关键词:呼吸道合胞病毒;足细胞;小鼠肾小球;影响
呼吸道合胞病毒是一种RNA病毒,在临床上属于副粘液病毒科,主要通过空气飞沫和密切接触传播。微小病变型肾病综合征(MCN)S是儿童肾病综合征的最常见类型,临床上多表现为单纯性肾病综合征(SNS),超微结构显示肾小球脏层上皮细胞足突肿胀、融合。足细胞,特别是足突间的裂孔膜现在被认为是肾小球滤过屏障中最重要的成分,TRPC6、nephrin、podocin和CD2AP是足细胞裂孔膜的重要分子组成部分[1]。既往研究表明,呼吸道病毒在(MCN)S的发生、发展过程中起了重要作用,但其具体分子机制尚不明确。而足细胞的裂孔膜被认为是蛋白尿发生的最关键结构,故我院首次针对呼吸道合胞病毒对小鼠肾小球足细胞裂孔膜分子表达的影响进行了研究。现将研究结果报告如下:
1.材料与方法
1.1材料
RSV 长株由广州呼吸疾病研究所免费馈赠。永生型小鼠足细胞系(mouse podocyte clone 5,MPC5)美国 Mundel 教授授权,北京大学第一医院儿科丁洁教授转赠。
1.2实验方法
1.2.1呼吸道合胞病毒的准备 呼吸道活病毒长株接种于 Hep-2单细胞层,以含 20 g/L胎牛血清的RPM I 1640为培养液,于 37℃传代至 80% 以上的细胞发生病变,收集细胞,低温超声破碎细胞,4℃条件下离心 2 000 转/分,10 分钟,收集上清,通过空斑实验测定病毒滴度[4],分装保存于液氮罐中备用。
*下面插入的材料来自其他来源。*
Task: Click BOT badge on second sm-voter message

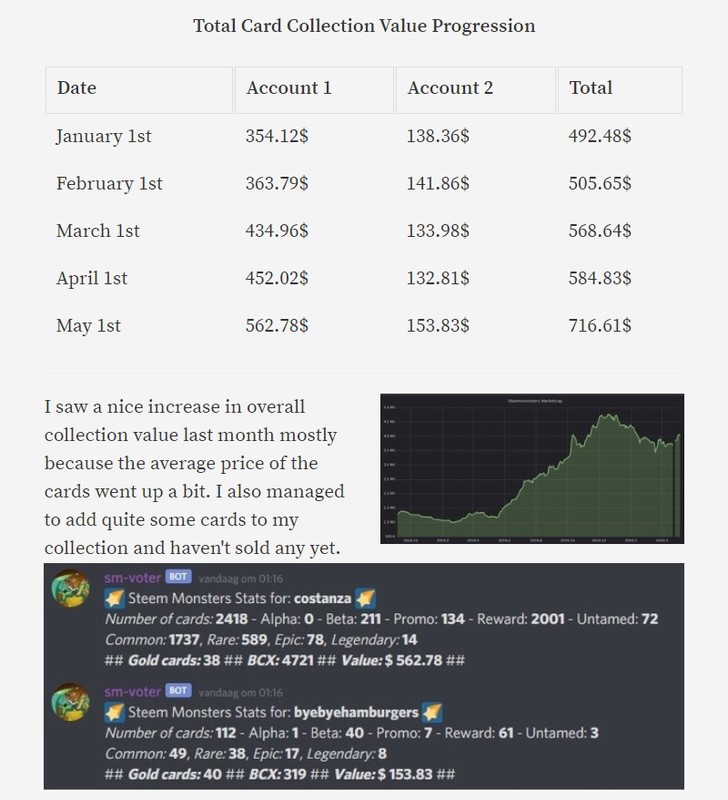Action: click(x=178, y=691)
1.2.2 MPC5培养 复苏MPC5细胞,于33℃培养箱中增殖培养,平均3~4天细胞增殖至培养瓶底达80%,传代,置于37℃中培养,约10~14天分化成熟,用于实验。
1.2.3病毒感染 将1x106的足细胞接种于6孔板中过夜,然后用不同感染复数(multiplicityofinfection,MOI)的RSV病毒感染细胞。MOI是指病毒感染单位数与细胞数的比值。分别以MOI为0.05、0.5、1的RSV感染足细胞24h、48h、72h,采用倒置显微镜观察小鼠足细胞的形态变化,并去除上清后收集细胞,抽提蛋白及mRNA[5]。
1.2.4 RT-PCR RT-PCR扩增引物序列如下:nephrin正反义引物:5’-CGGAGAAGACTGAGGCGC-3’,5’- TCACACCAGATGTCCCCTCAG-3’;podocin:5’-TCTTGTCCTCTCCTCCCTGA-3’,5’-AGACGGAGGTCAACCTTGTG-3’;CD2AP:5'-GAAGGCGGAAGACAGAGATA-3',5'-TTGGAGGTGGAGGAGGAACT-3’,β-actin:5' –TACAGCTTCACCACCACAGC-3',5' -AGGAAGGAAGGCTGGAAGAG - 3'。通过RT-PCR反应获得相应产物后再以凝胶电泳,Image tool进行图像处理,目的基因吸光度/内参β-actin吸光度为目的基因的半定量值。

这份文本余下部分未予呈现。